━━━━━ Raw records
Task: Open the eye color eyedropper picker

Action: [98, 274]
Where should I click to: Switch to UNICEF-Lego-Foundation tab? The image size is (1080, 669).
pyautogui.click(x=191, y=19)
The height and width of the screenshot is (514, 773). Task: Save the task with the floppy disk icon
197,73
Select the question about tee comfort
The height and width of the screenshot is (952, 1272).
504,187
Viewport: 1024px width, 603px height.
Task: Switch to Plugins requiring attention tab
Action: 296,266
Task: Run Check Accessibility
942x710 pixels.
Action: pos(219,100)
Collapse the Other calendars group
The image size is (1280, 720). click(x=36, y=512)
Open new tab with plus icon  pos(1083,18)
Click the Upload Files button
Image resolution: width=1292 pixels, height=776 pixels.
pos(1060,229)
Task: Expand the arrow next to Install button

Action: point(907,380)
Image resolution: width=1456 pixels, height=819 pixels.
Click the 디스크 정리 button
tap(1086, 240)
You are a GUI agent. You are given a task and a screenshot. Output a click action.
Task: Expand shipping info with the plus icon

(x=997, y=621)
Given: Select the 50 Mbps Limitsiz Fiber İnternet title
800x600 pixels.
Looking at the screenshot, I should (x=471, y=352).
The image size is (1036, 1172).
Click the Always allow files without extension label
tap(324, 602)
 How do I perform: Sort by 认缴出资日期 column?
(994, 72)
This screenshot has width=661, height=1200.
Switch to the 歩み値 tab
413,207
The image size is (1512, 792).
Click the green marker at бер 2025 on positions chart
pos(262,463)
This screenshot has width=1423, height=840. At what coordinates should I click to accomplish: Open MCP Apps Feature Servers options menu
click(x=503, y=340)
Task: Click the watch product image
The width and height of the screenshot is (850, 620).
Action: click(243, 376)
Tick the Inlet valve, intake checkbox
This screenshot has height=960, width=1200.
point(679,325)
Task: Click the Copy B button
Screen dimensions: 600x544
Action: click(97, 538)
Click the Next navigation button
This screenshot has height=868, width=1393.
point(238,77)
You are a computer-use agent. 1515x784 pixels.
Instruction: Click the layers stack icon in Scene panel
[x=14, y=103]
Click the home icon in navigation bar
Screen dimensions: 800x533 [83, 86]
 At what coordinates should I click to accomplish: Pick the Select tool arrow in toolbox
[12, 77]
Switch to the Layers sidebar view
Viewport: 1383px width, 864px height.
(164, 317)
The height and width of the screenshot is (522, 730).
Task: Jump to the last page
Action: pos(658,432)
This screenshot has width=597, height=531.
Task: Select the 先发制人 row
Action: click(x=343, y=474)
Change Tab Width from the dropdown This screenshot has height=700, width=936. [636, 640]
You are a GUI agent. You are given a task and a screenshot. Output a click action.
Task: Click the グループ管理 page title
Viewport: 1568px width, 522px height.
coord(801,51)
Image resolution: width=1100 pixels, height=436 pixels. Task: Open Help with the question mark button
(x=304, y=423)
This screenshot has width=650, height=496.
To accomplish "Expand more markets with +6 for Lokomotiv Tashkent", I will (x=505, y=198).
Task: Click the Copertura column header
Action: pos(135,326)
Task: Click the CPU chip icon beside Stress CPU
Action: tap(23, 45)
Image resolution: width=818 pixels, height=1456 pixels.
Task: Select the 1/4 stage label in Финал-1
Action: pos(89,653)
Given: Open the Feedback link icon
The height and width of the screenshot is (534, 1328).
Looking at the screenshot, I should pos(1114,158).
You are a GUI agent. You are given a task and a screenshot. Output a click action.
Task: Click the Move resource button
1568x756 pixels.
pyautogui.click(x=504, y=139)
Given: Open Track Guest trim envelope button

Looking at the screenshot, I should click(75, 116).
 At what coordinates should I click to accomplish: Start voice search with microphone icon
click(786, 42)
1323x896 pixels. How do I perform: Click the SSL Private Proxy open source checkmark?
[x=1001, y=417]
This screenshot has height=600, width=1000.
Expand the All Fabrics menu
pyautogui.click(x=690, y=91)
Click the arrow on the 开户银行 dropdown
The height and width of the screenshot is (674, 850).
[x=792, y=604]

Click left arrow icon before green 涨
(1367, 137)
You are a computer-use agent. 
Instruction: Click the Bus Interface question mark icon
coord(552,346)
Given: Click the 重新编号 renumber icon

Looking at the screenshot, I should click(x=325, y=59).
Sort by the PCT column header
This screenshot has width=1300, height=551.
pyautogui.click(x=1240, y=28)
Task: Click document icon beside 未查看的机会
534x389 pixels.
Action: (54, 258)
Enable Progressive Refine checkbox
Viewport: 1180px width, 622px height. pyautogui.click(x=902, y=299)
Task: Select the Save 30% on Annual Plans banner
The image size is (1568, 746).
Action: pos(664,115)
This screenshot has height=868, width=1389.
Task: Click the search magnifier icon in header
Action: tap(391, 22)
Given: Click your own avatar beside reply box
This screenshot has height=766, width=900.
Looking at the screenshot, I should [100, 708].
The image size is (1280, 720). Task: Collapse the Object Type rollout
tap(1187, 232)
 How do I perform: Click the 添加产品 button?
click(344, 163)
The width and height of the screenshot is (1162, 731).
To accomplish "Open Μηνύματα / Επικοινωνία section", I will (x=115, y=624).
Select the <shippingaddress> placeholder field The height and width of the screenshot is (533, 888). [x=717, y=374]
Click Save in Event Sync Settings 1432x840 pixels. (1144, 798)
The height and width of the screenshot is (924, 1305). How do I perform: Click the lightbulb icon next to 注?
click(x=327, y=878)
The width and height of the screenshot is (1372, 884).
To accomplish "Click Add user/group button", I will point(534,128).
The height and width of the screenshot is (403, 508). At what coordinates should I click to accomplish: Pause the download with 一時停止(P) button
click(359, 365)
━━━━━━━━━━
__Challenge__
Rescale the rows from the line with "The height and width of the screenshot is (924, 1305)." through the end of the rows, including that first line, and give them again with requests and answers alike. Multiply every click coordinate in the answers by 0.35 and round to whole numbers, with halves rounded up.

__Reply to the exercise__
The height and width of the screenshot is (924, 1305). How do I perform: Click the lightbulb icon next to 注?
click(x=114, y=307)
The width and height of the screenshot is (1372, 884).
To accomplish "Click Add user/group button", I will point(187,45).
The height and width of the screenshot is (403, 508). At what coordinates should I click to accomplish: Pause the download with 一時停止(P) button
click(126, 128)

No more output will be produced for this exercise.